Rencontre avec : Henri Guybet

Acteur

25119-170202162251122-01 2.jpg
Le comédien Henri Guybet @Le Pays d’Auge/JeanMichelG

  « Si je devais retenir quelques films parmi ceux que j’ai fait ? Ils sont tous à garder parce qu’ils m’ont tous apporté quelque chose. Par contre, il y en a un que je n’ai jamais fait et que j’aimerais essayer, une fois peut-être, pour voir ce que ça fait… Un rôle très bien payé ! » C’est avec humour et bienveillance qu’Henri Guybet se prête au jeu de l’interview et jète un regard rétrospectif sur sa vie d’acteur. Rieur et joyeux, à 82 ans, le comédien est encore très actif : ce soir, il monte sur la scène du théâtre Daunou à Paris, après une longue tournée en province, pour interpréter une pièce écrite et mise en scène par ses soins, Un drôle de mariage pour tous, qui raconte l’histoire de deux amis qui décident de se marier, à la perplexité de leur entourage. Nous le rencontrons avant que ne soient frappés les trois coups. « La scène, c’est l’endroit où je vis. Lorsque j’entre en scène, j’existe.
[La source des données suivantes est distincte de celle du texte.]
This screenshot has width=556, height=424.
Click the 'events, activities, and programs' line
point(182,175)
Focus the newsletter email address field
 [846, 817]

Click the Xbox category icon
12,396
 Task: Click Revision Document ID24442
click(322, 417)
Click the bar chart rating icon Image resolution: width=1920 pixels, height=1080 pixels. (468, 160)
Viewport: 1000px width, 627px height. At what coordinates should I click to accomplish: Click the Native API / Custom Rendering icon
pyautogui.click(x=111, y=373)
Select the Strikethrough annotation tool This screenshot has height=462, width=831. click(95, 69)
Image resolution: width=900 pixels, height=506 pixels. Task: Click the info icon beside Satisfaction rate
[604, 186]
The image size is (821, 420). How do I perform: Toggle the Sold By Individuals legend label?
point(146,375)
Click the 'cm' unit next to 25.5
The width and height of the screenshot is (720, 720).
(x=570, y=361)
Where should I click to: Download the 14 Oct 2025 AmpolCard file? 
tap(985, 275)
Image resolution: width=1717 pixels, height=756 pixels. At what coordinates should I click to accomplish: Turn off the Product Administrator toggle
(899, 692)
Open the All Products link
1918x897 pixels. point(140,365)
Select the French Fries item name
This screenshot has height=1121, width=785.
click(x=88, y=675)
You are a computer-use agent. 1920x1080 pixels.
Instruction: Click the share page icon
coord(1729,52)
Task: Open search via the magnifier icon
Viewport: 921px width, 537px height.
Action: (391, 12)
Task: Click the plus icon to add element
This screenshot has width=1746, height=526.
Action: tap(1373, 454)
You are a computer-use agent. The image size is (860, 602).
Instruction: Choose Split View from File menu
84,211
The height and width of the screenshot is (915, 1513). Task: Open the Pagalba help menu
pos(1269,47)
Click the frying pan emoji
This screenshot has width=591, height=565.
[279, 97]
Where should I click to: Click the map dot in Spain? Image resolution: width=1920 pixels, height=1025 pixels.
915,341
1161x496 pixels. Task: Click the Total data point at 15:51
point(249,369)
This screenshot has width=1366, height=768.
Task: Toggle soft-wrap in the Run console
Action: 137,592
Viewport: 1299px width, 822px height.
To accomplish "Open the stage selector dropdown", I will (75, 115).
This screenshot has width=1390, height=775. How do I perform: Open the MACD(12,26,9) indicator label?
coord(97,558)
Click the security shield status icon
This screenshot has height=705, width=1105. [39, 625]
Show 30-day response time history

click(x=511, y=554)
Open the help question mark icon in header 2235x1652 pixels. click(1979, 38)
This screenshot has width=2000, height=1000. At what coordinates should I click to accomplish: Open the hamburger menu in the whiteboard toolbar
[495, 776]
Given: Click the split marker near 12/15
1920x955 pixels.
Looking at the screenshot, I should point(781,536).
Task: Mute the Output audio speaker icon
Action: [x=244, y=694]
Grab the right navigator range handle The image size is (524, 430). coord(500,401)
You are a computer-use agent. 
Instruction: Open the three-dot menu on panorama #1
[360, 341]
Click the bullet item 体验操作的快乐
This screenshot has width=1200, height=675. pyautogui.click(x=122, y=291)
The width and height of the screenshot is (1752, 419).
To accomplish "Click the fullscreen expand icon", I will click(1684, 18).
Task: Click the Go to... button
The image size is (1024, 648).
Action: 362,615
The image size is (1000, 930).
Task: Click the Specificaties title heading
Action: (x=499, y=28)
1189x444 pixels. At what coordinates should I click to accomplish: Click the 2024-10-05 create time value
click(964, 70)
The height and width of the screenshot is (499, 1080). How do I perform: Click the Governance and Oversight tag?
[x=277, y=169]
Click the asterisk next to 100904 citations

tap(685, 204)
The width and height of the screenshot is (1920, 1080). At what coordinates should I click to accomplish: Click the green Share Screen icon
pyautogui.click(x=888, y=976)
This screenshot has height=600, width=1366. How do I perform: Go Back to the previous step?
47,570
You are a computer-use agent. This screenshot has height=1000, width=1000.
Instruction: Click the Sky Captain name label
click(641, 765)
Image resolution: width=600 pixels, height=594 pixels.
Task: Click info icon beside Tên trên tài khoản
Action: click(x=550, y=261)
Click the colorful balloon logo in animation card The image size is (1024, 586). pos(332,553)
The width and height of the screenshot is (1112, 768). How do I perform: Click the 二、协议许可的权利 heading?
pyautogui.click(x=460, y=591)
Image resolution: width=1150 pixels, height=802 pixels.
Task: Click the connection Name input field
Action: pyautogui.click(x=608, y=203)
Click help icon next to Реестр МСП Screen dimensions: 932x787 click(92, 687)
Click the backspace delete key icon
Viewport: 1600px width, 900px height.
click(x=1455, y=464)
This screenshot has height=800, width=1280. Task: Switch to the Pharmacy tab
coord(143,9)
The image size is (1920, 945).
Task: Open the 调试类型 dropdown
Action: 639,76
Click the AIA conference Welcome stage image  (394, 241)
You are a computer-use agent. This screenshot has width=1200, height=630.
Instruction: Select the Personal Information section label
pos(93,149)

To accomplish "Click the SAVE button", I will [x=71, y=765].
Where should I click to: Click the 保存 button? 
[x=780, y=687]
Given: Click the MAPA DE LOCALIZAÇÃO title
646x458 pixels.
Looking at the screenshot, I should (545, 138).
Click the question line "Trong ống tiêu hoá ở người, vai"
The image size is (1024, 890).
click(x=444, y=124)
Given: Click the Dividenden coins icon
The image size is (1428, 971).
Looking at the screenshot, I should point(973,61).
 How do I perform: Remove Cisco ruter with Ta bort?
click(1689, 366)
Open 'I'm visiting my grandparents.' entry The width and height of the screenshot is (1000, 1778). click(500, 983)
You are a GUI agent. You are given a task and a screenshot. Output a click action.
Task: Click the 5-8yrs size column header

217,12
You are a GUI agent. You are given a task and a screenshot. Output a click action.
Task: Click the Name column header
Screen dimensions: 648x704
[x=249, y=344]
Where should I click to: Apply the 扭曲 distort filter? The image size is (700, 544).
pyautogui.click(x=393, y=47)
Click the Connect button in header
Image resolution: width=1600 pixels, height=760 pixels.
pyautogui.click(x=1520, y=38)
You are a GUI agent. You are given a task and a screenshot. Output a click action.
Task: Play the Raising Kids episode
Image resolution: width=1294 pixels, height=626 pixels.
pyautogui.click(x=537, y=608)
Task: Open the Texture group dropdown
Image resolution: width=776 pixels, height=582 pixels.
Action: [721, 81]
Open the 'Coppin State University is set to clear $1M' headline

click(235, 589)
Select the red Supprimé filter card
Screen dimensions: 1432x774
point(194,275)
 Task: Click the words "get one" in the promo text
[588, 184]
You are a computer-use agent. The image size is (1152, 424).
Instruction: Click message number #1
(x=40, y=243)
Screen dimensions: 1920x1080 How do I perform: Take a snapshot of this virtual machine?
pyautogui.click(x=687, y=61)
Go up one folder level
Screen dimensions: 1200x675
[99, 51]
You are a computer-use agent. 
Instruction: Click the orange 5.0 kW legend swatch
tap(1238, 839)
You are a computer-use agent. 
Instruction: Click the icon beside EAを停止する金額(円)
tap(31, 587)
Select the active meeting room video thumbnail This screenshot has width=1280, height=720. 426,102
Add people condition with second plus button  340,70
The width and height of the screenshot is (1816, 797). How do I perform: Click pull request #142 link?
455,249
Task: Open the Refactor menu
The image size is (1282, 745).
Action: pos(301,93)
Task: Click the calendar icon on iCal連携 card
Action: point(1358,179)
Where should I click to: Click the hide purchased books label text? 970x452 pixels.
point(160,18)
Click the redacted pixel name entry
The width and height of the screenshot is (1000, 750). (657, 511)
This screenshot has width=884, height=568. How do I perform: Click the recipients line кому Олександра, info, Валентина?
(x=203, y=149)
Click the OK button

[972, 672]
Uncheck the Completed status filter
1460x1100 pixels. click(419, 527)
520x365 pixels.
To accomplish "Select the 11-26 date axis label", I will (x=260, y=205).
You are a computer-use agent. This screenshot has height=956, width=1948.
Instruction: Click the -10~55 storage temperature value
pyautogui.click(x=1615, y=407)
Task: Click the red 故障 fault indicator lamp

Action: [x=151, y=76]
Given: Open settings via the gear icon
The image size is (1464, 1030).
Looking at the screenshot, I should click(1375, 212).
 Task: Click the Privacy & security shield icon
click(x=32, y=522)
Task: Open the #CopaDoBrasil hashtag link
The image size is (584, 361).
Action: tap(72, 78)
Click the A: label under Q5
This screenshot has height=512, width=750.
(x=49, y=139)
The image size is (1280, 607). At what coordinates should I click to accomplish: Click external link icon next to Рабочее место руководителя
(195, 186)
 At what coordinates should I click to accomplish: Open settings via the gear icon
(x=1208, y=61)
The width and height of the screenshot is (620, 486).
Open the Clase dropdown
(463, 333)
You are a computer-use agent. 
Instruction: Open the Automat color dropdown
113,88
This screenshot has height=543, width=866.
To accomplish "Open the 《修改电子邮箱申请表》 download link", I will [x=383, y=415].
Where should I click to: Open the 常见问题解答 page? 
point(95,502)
L’art dramatique détient ce pouvoir inouï d’émouvoir. Au lieu d’essayer de vous convaincre ou de vous raisonner, il vous chatouille l’épiderme et fait marcher votre sensibilité. Il vous fera peut-être même rêver. Et en rêvant, on réfléchit parfois beaucoup mieux. » Heureux de continuer à monter sur scène quatre fois par semaine, Henri Guybet, dont la façon de parler porte en elle l’éloquence de l’acteur de théâtre, se sent chez lui sur les planches, comme depuis ses débuts. Il se souvient de sa première fois. «J’avais environ 16 ans lorsque j’ai créé une troupe amatrice avec des copains. Notre premier spectacle était un spectacle de commedia dell’arte, j’interprétais Arlequin… Dans notre imaginaire, nous étions particulièrement fasciné par Les Enfants du paradis, le film extraordinaire de Marcel Carné. Nous recréions des scènes, j’étais Pierre Brasseur, un copain faisait Jean-Louis Barrault et une copine était notre Arletty. C’était mes premières émotions. Je me suis aperçu que quelque chose se passait devant les spectateurs… alors j’ai commencé à me dire qu’il fallait que j’en fasse un métier. »

Continuer à lire … « Rencontre avec : Henri Guybet »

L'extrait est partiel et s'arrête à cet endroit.